Domiciano Sirga es el protagonista de esta historia, un hombre que «por encima de todo ama los silencios, las mañanas, los sueños, los colores de la libertad», que llega a esa casa familiar para olvidarse de Ella, el origen de sus males y sus dolores. Durante los cuatro días, de jueves a domingo, que dura el relato, conocerá a Átropo, que, como la figura de la mitología griega de la que toma el nombre, determinará el hilo de su vida hasta límites insospechados.

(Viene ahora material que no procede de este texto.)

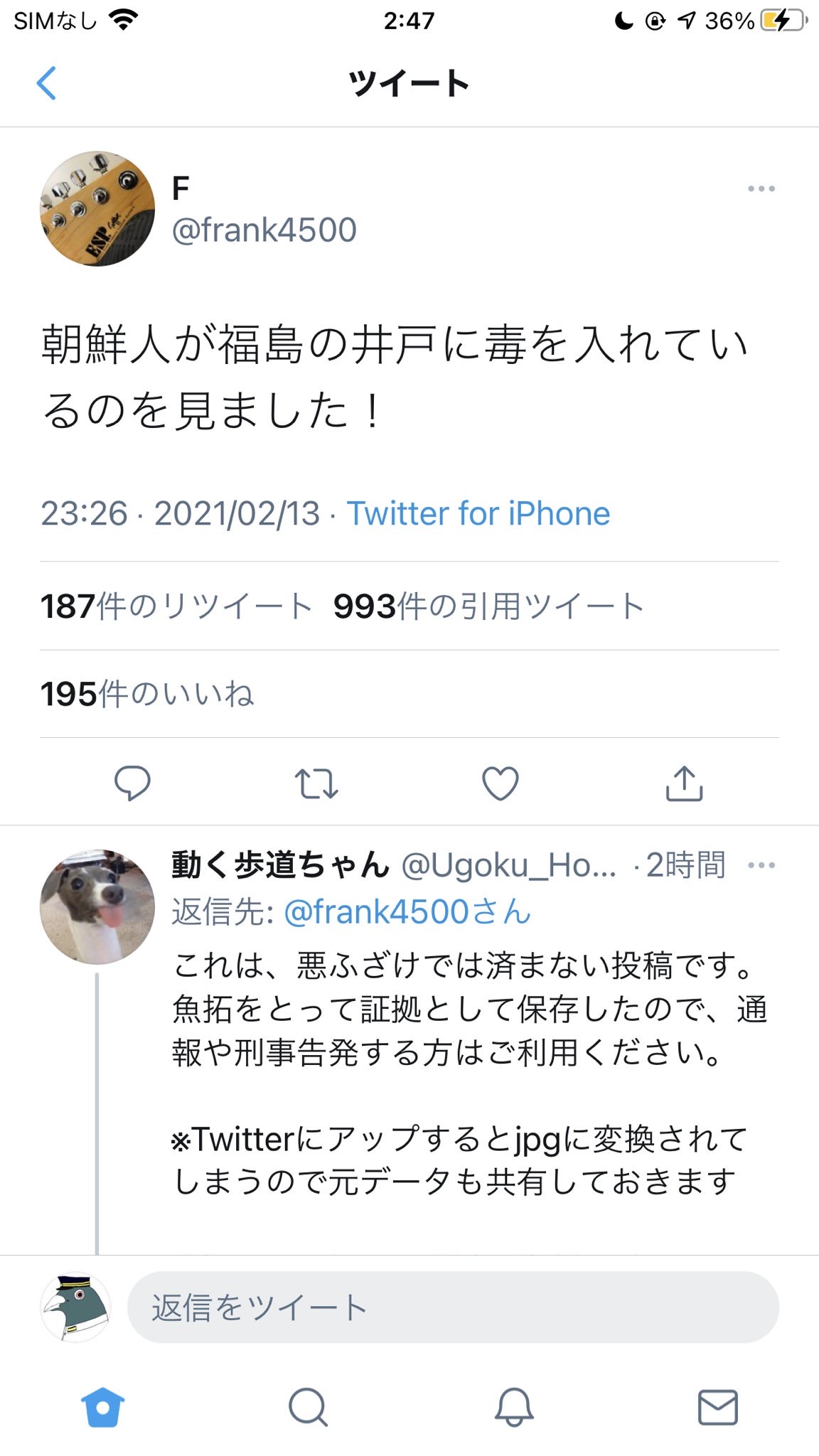Like the tweet with heart icon
The width and height of the screenshot is (819, 1456).
click(x=500, y=783)
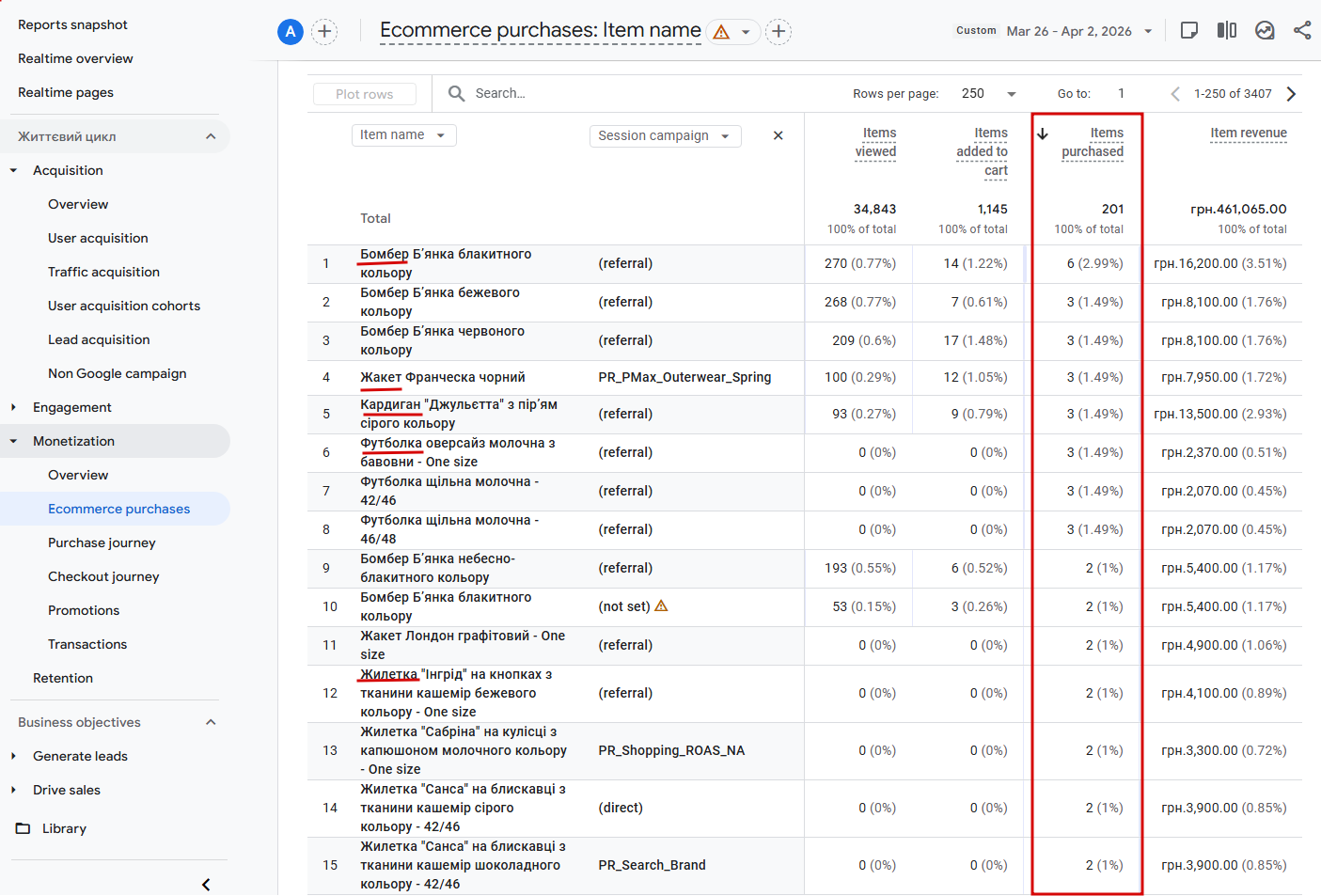The image size is (1321, 896).
Task: Open the date range picker
Action: click(x=1078, y=31)
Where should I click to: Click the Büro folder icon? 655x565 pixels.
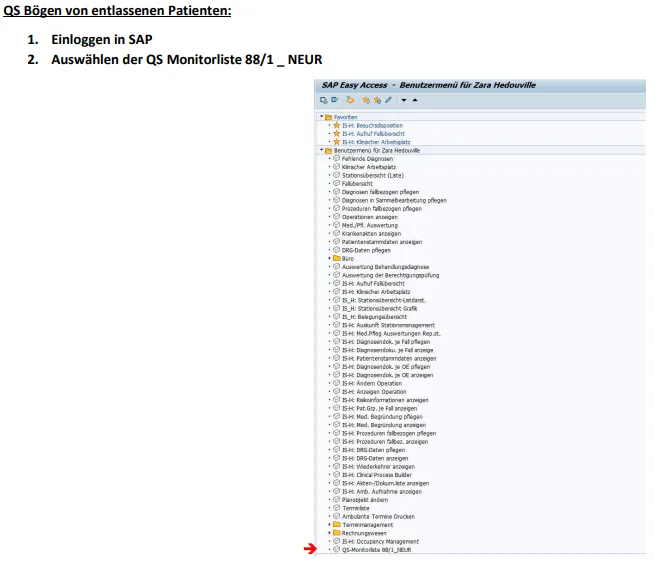[x=336, y=258]
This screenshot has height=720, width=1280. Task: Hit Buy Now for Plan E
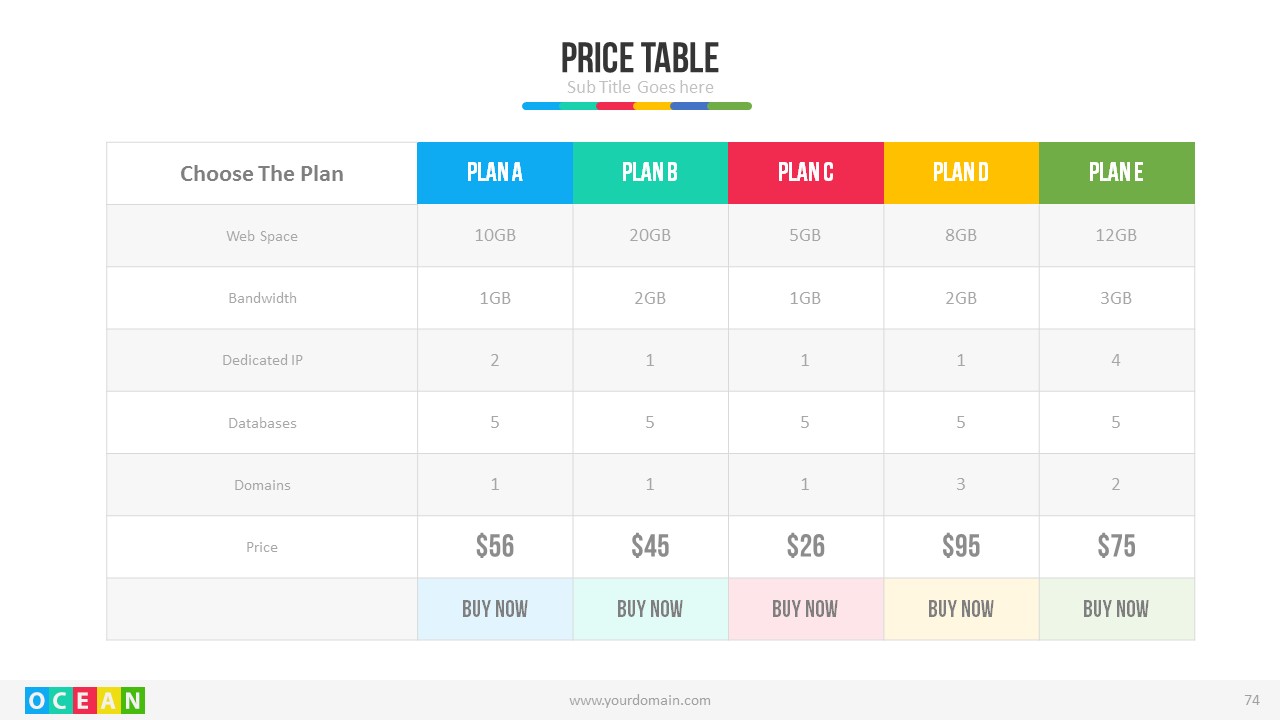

«La mujer, la naturaleza, el color y el silencio son los elementos básicos de este libro», resume el autor que guía al lector por el desasosiego de este hombre y al mismo tiempo enmarca y describe, con pequeñas notas intercaladas, el momento de la escritura de estas líneas describiendo el estado anímico, las circunstancias y el contexto en el que se redacta.

La ubicación de la narración en Nogal de las Huertas no es baladí. El entorno acentúa el tormento que vive el personaje principal, aunque también mitiga su tristeza porque es el cándido escenario de su niñez. La incomunicación absoluta, con una carretera nacional alejada del núcleo poblacional y apenas un teléfono fijo para todo el pueblo -corre la década de los noventa y aún quedan años para que internet y el móvil sean objetos cotidianos-, y la soledad cincelan su ánimo y pintan una inquietante atmósfera.

Su paisaje, sus colores, sus luces campan a sus anchas en el relato interpretando un papel principal. La vega del Carrión, la aterradora loma que arropa el pueblo, los vastos campos de cereal, las arboledas que picotean la estampa, el cada vez más deteriorado monasterio de San Salvador de Nogales...

Aunque no hay un ánimo de denuncia del fantasma de la despoblación del medio rural y el hilo que ovilla Carlos de la Sierra es otro, La tormenta del alma también se puede abordar en esa clave. «En un momento dado, alguien dice ‘ahí está enterrada mi tía, es la última que hemos enterrado, ahora todo el mundo se muere en la capital, aquí ya no queda nadie’. Es una frase muy significativa», admite.

Sí es intencionada la importante presencia de la música que descubre a De la Sierra sin remedio. El volumen tiene una marcada banda sonora y el autor insta al lector a acompañar la lectura con esas notas. Suenan Pink Floyd, Win Mertens, Supertramp, Mike Oldfield, George Winston, Mozart, Mahler o el When a man loves a woman de Percy Sledge, tan apropiado para esta novela que no lo es.

«Esta narrativa mía puede ser buena o mala, interesante o no, pero lo que no se le puede negar nunca es su originalidad. Es totalmente distinta al estilo natural con el que discurren las novelas, los best seller, que se hacen al uso», concluye De la Sierra y nombra como sus grandes referentes a El Jarama, de Rafael Sánchez Ferlosio, Nada, de Carmen Laforet, y Gran sol, de Ignacio Aldecoa, al tiempo que detecta reminiscencias de E.T.A. Hoffmann y pinceladas de la literatura grecorromana en estas páginas que ponen fin a una larga redención.

Cita con los lectores
La tormenta del alma se presenta en la Sala Polisón el lunes (20.15 horas) en una cita que contará con la presencia del autor, la periodista Mery Varona, la escritora Montserrat Díaz Miguel, la concejal de Imagina del Ayuntamiento capitalino Eva de Ara y la editora de Aldecoa, Patricia Barbero.